D'une part, Dieu communique aux réalités humaines sa vie sans limite qui fait éclater l'étroitesse de notre nature marquée par le péché, mais d'autre part les croyants mettent à sa disposition les ressources de leur vie: leurs paroles pour que sa vérité trouve un chemin vers les intelligences; leur puissance d'aimer pour que son amour atteigne les cœurs; les forces de leur corps et de leur intelligence inventive pour qu'il continue avec eux de créer. Les hommes deviennent gloire de Dieu. Par eux comme par la nuée glorieuse qui couvrait le Sinaï ou l'arche d'Alliance, la présence invisible de Dieu devient sensible. Lui, le tout autre, se fait communicable, il faudrait oser dire: communiable.

C'est bien une relation de ce genre, analogue à celle-la, qui se réalisait déjà aux étapes anciennes de l'Alliance. Dieu, en somme, disait à son peuple: ta vie, ta réussite, ton succès, ne t'en soucie pas, je m'en charge. Et nous voyons en effet Abraham écraser les quatre rois ligués contre lui; le peuple d'Israël exténué par son séjour au désert s'emparer d'une terre promise, à vrai dire plus donnée que conquise; nous voyons le petit David avec sa fronde ridicule abattre le géant Goliath. Ta réussite, c'est mon affaire, disait Dieu à son peuple, mais ma gloire, mon honneur, ma parole c'est à toi de t'en soucier, c'est ton affaire. Et nous voyons le peuple, éveillé par les prophètes, qui en dépit de ses lâchetés et de ses faiblesses s'efforce de manifester Dieu, de transmettre sa parole, de témoigner de sa grandeur au milieu des nations.

Dans l'Alliance nouvelle et éternelle que réalise aujourd'hui l'Eucharistie c'est encore le même mouvement. Mais cette fois ce n'est plus à un peuple choisi et limité que Dieu se communique, mais à tous les hommes, à la condition humaine elle-même. Ce n'est pas sa protection qu'il assure, ce n'est pas la force de l'homme qu'il accroît, c'est le mystère de sa propre vie qu'il fait passer dans la réalité de la vie des hommes de telle sorte que le pain, fruit de la terre et du travail des hommes, le vin, fruit de la vigne et du travail des hommes, deviennent corps et sang de son Fils. De telle sorte que nos communautés humaines en quête de justice et de fraternité deviennent le lieu où vit l'Esprit et commence déjà un monde nouveau. Que là même où règne la faim et la soif de vie, de paix et d'amour, puisse déjà être saisie la plénitude de l'amour qui est Dieu lui-même, qui veut ainsi combler, au-delà de l'imaginable, la faim de vie qui tourmente les hommes.
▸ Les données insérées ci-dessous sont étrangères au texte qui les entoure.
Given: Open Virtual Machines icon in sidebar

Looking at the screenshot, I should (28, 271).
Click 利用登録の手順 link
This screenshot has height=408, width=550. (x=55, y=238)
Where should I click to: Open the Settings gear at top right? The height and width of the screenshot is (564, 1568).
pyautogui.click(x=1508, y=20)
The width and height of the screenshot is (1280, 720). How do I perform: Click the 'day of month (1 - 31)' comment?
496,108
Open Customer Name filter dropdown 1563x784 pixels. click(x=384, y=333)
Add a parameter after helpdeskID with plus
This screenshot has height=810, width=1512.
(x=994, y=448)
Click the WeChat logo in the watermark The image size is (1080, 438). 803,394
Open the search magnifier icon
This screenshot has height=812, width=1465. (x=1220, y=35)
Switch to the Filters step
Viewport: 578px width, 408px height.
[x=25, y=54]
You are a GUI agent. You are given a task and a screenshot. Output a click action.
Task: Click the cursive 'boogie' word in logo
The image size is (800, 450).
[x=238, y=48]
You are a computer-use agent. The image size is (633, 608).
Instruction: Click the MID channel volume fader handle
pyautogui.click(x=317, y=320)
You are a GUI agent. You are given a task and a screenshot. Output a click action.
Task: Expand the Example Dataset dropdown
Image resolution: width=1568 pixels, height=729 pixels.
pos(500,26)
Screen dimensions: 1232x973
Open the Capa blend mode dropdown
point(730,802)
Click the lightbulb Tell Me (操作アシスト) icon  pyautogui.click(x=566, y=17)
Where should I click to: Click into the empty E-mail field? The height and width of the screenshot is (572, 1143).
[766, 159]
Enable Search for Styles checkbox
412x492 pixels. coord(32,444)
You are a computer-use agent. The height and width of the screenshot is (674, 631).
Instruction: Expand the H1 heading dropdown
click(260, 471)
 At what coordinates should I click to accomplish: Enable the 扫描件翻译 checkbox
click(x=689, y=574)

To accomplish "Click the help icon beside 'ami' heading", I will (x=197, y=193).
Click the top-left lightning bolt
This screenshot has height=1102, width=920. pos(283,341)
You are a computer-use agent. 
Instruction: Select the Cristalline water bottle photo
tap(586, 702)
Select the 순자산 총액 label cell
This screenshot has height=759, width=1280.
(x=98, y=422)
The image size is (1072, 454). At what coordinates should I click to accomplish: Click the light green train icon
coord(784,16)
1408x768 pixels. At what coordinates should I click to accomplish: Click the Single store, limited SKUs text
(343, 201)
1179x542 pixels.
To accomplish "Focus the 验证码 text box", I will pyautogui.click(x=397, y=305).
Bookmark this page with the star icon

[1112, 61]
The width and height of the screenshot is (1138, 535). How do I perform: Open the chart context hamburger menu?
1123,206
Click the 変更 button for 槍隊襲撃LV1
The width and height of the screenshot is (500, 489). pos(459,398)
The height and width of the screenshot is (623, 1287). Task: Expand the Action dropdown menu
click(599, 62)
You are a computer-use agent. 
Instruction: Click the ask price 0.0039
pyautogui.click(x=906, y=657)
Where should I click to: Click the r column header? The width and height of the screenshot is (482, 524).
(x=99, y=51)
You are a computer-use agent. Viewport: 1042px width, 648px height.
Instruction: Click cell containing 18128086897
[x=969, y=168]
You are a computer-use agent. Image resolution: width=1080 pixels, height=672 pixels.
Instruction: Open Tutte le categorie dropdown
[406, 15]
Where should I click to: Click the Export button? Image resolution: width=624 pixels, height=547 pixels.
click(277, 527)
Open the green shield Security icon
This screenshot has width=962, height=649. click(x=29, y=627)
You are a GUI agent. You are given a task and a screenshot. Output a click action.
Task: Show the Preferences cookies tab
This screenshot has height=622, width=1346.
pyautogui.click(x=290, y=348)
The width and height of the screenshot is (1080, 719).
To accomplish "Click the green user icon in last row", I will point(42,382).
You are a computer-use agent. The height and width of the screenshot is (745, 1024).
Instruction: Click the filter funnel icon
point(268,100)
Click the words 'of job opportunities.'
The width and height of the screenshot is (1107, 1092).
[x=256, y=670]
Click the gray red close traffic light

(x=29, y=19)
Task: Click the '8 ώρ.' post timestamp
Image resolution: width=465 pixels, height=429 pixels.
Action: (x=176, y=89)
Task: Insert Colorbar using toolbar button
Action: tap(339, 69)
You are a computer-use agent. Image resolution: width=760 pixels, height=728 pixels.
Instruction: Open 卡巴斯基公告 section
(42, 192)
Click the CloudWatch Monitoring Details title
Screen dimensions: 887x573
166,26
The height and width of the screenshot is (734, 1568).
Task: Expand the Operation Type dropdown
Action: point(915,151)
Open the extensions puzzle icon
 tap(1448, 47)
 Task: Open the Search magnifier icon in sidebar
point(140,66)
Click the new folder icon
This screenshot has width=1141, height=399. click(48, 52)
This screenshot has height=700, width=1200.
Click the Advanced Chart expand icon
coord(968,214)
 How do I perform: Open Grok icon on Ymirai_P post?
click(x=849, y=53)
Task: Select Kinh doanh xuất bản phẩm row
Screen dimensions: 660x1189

L'Évangile aujourd'hui nous raconte que c'est seulement lorsque la foule qui suivait Jésus fut arrivée jusque dans un lieu désert, loin de tous points de ravitaillement, que c'est seulement lorsque plusieurs donnèrent des signes de faiblesse, que les apôtres tout à coup s'inquiétèrent et se tournèrent vers Jésus, attendant de lui la nourriture dont la foule avait besoin. Et lui combla leur attente bien au-delà de leur espérance.

Dites-moi, la condition humaine à laquelle nous sommes soumis n'est-elle pas assez désertique, la faim de vie ne crie-t-elle pas assez dans le monde autour de nous ? Le temps est venu, je crois, pour que sortant nous aussi de notre indifférence, comprenant mieux ce que fait la Messe, nous nous sentions appelés à redonner dans notre vie une place plus grande à l'Eucharistie, le sacrement de l'Alliance, pour la vie du monde. Amen.